The Christchurch Botanic Gardens are a horticultural paradise. Plants, trees and flowers from New Zealand and abroad liven up the city landscape, and are greatly complemented by artistic installations all around. Its main highlights include the Central Rose Garden, which was considered to be one of the largest in Australasia when it was installed in 1909, and the Herbaceous Border, which is believed to be the longest of its kind in the entire Southern Hemisphere.
Riccarton Bush is a tranquil, inner-city reserve that houses the Canterbury region’s last remaining kahikatea floodplain forest – making this a piece of parkland with strong national significance. The 600-year-old kahikatea trees are the most recent survivors of a forest that has been carved from a series of flooding cycles some 3000 years ago. The area is also known for its historic homestead, Riccarton House, which is the venue of choice for the weekly Christchurch Farmers’ Market.

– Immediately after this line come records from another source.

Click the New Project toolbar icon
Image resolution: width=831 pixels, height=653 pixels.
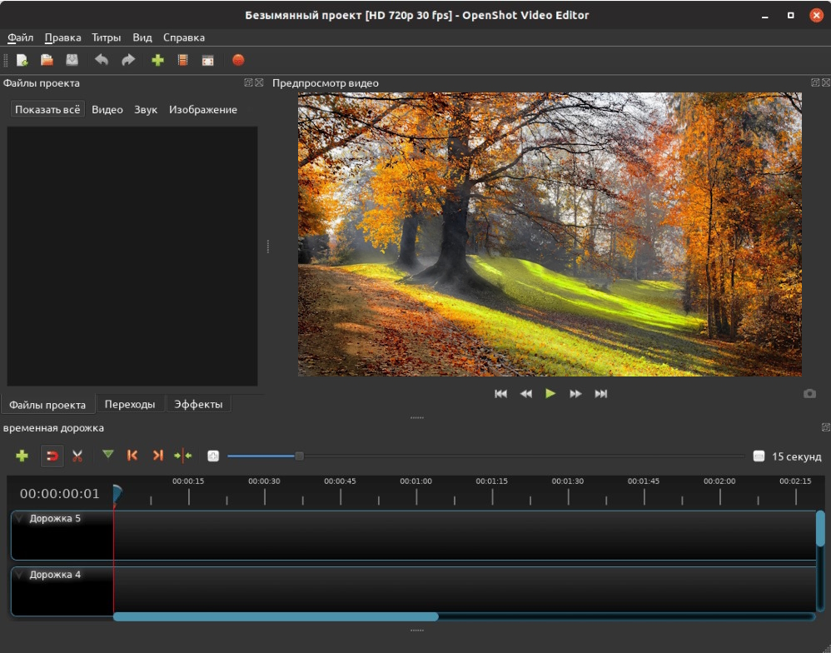point(22,60)
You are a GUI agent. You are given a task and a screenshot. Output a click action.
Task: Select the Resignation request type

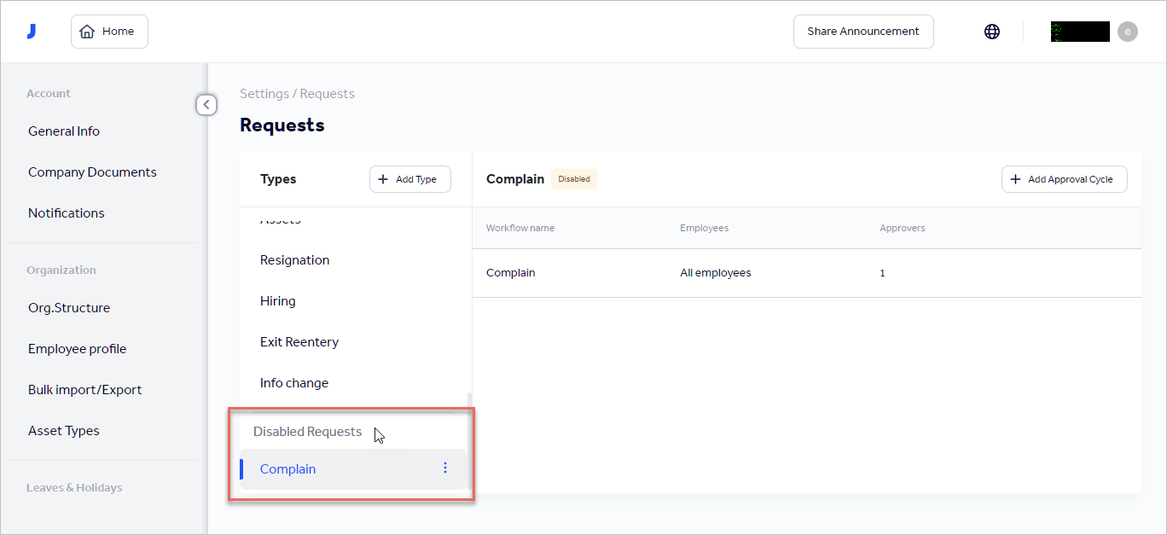294,259
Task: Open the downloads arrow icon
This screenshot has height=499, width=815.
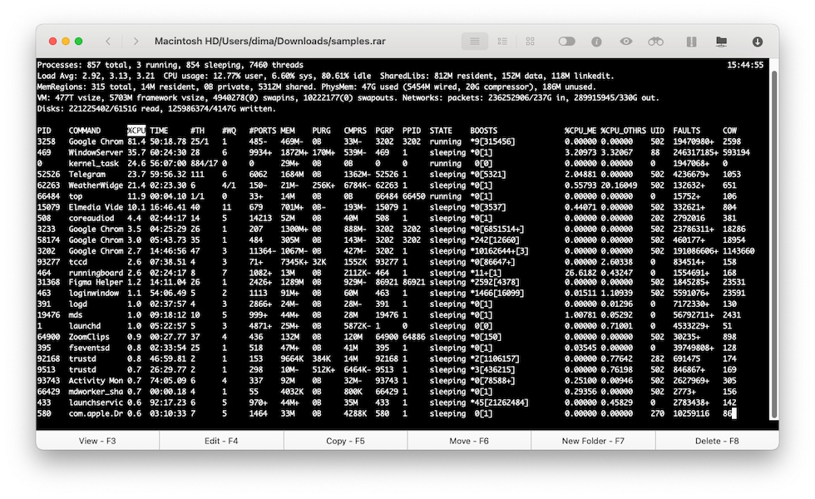Action: click(758, 41)
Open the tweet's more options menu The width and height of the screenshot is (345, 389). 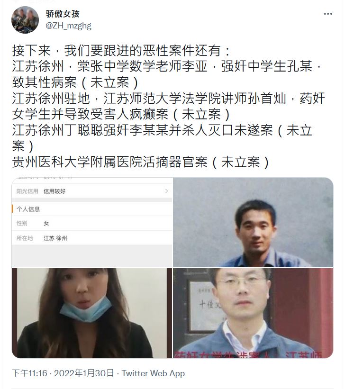328,14
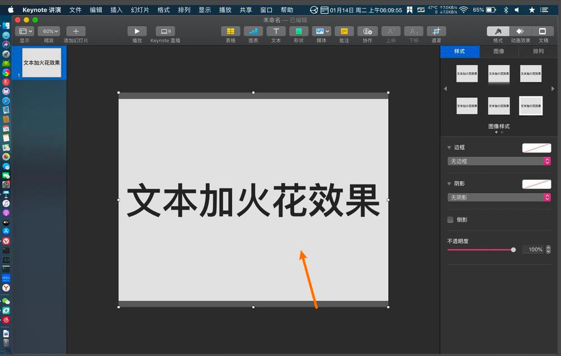Insert a text box via 文本 icon
The image size is (561, 356).
[275, 31]
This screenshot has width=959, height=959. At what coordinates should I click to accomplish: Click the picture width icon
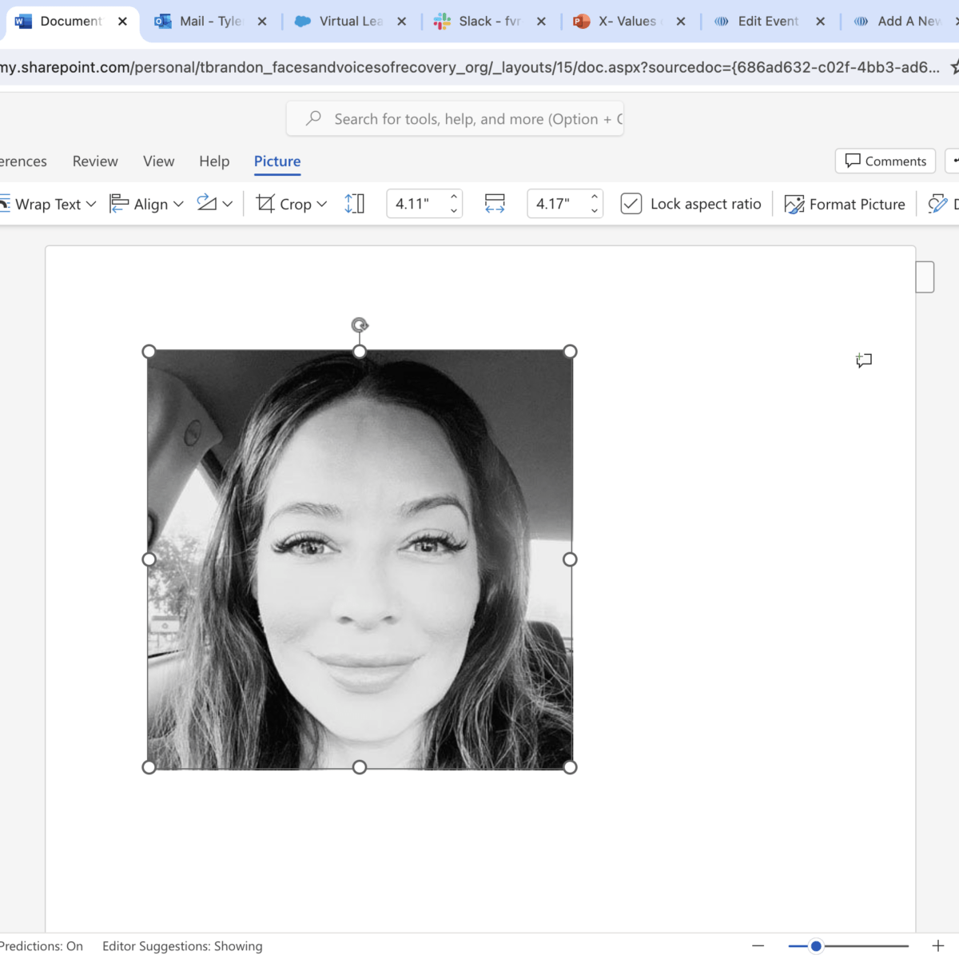tap(495, 204)
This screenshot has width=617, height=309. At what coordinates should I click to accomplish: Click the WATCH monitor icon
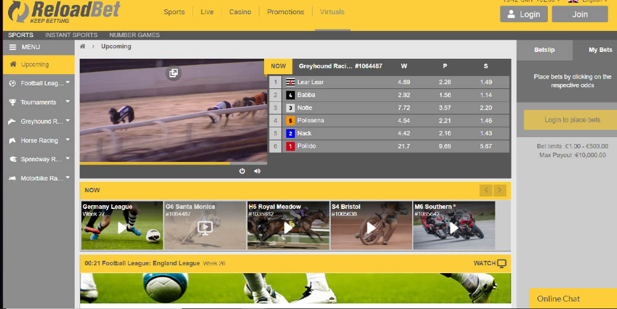pos(502,263)
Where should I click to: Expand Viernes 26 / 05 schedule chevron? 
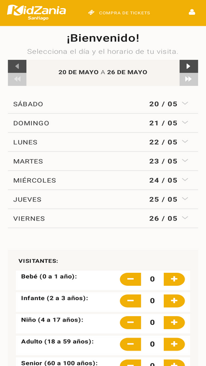click(x=185, y=218)
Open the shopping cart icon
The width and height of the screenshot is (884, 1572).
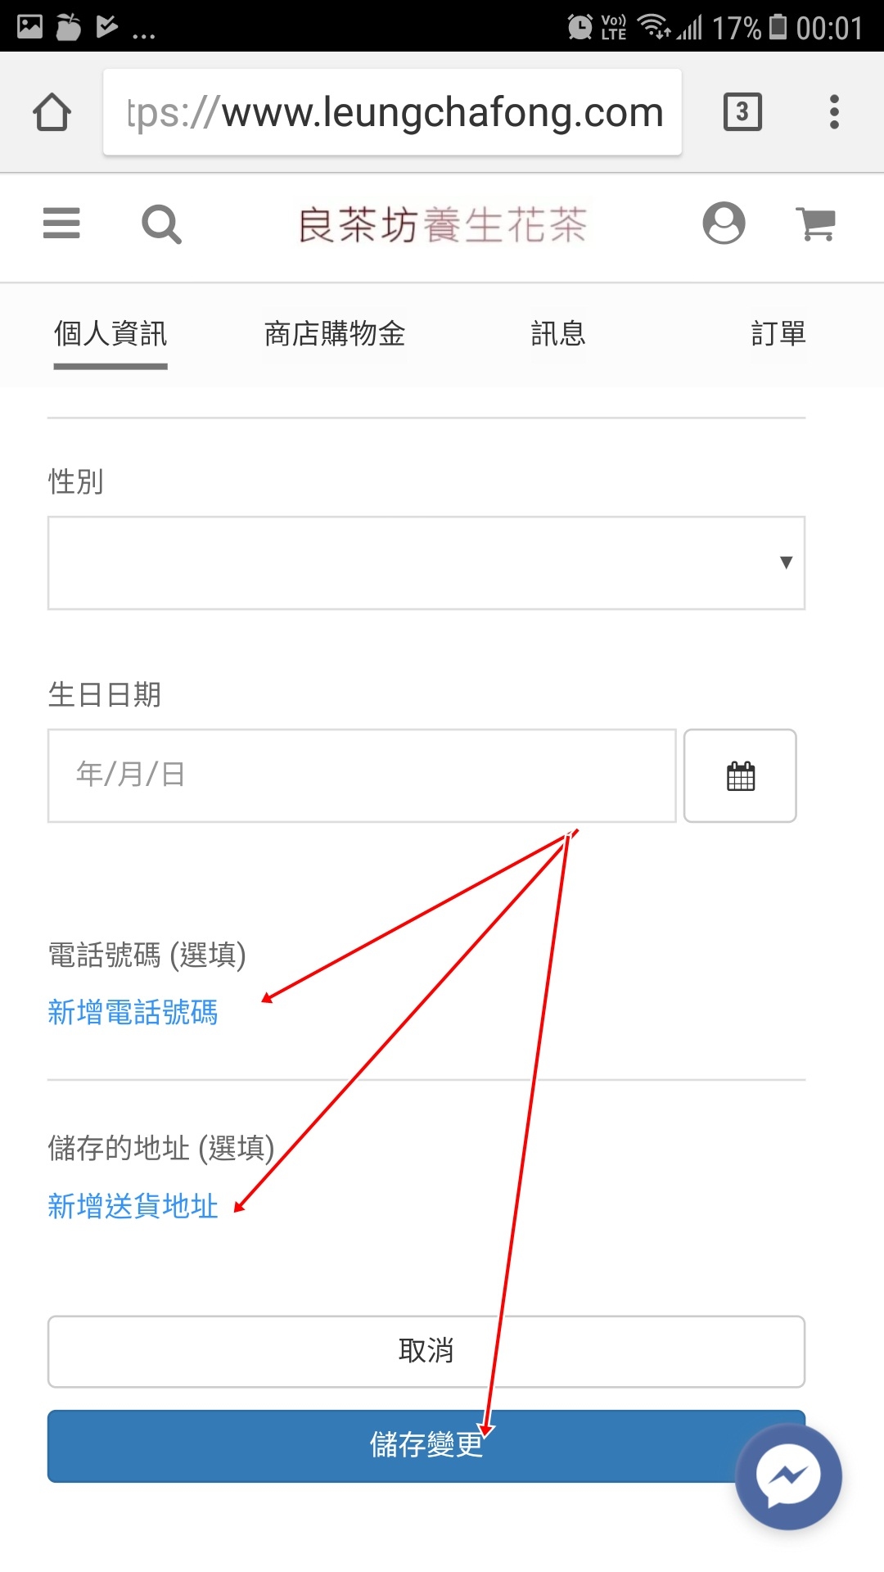[x=816, y=224]
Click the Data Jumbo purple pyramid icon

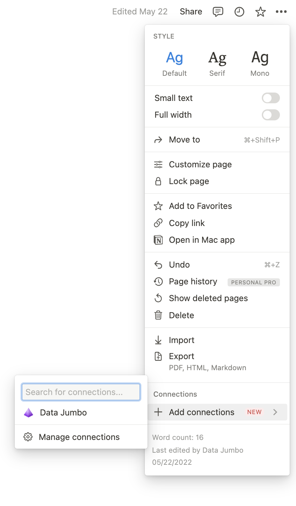click(28, 412)
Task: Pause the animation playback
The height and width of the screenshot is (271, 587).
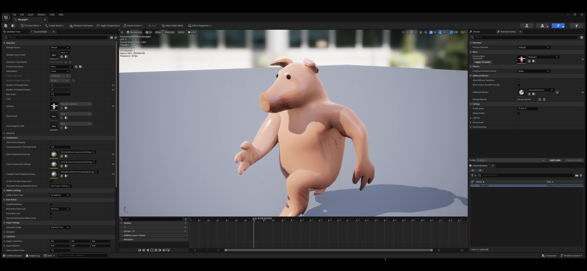Action: pos(156,250)
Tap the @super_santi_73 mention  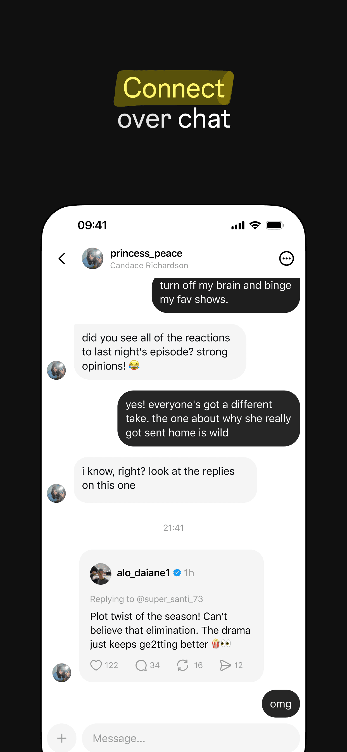(169, 599)
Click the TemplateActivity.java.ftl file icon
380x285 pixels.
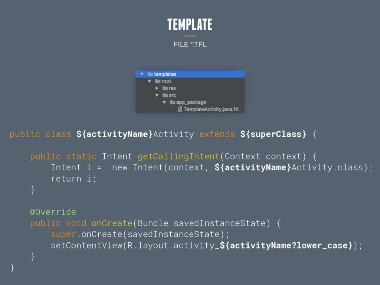click(180, 109)
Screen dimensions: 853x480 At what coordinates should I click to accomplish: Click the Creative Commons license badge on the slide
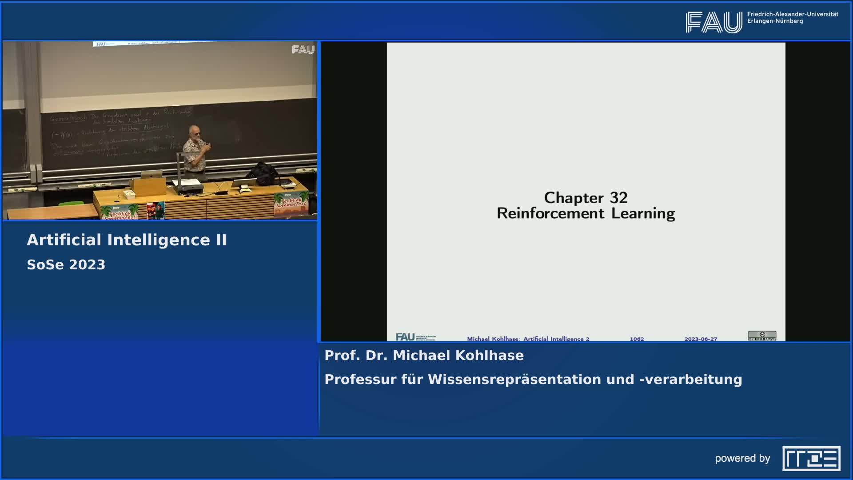tap(763, 336)
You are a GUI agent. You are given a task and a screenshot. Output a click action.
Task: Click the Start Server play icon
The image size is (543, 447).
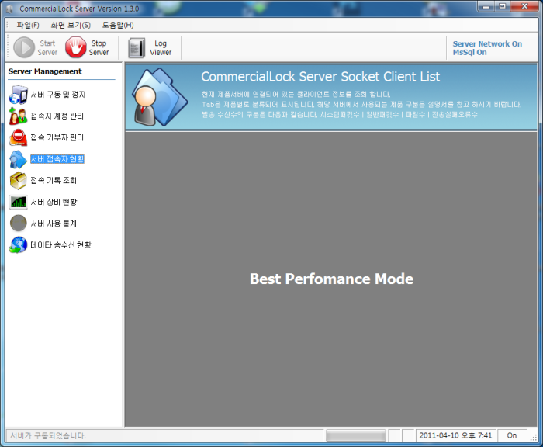(x=24, y=47)
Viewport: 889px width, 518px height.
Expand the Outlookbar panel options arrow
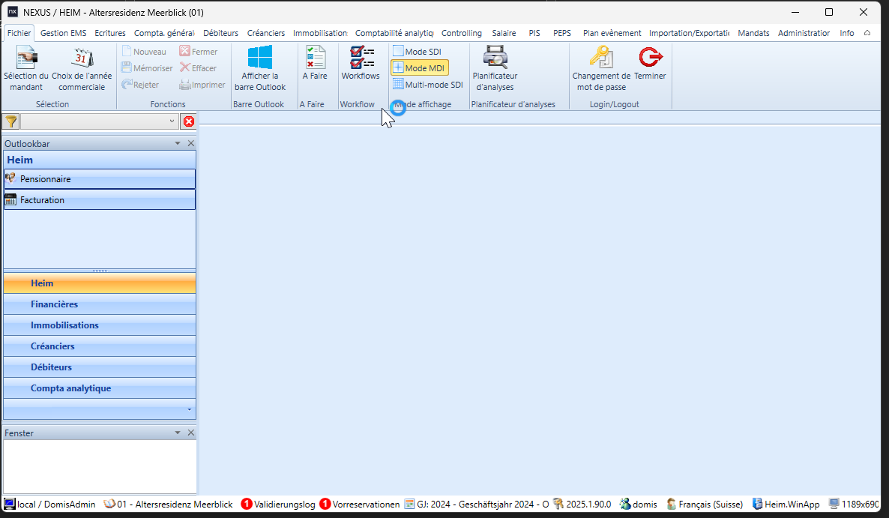(178, 143)
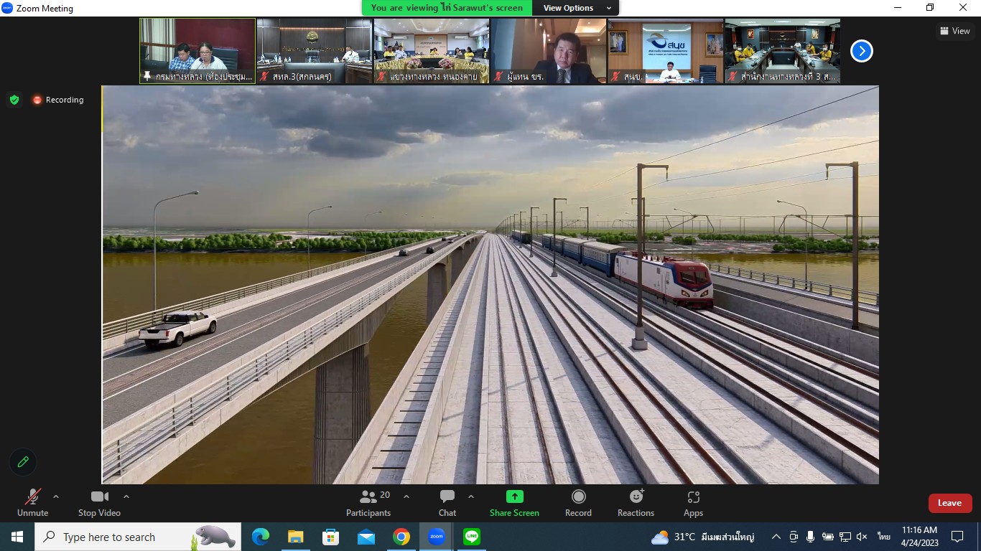
Task: Click the green pencil annotate icon
Action: 23,462
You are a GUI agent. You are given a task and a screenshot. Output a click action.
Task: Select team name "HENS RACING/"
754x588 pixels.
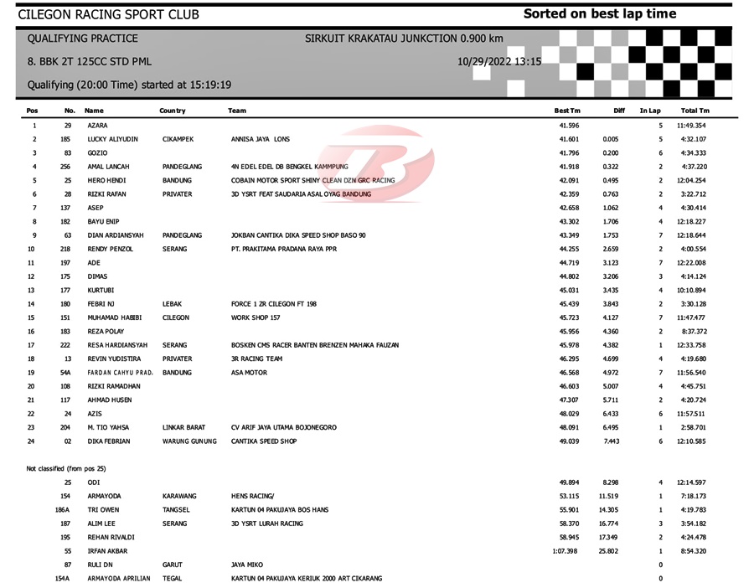pyautogui.click(x=252, y=496)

Millbrook Reserve is adjacent to Hagley Park and is the closest garden park to the central city. Once a part of the estate of distinguished Christchurch architect Heathcote Helmore, this reserve has since become a popular venue for riverside picnics, outdoor weddings, and photography. Its beautiful landscaped garden features two of Christchurch’s tallest trees, as well as spectacular displays of azaleas, rhododendrons, and camellias during the spring.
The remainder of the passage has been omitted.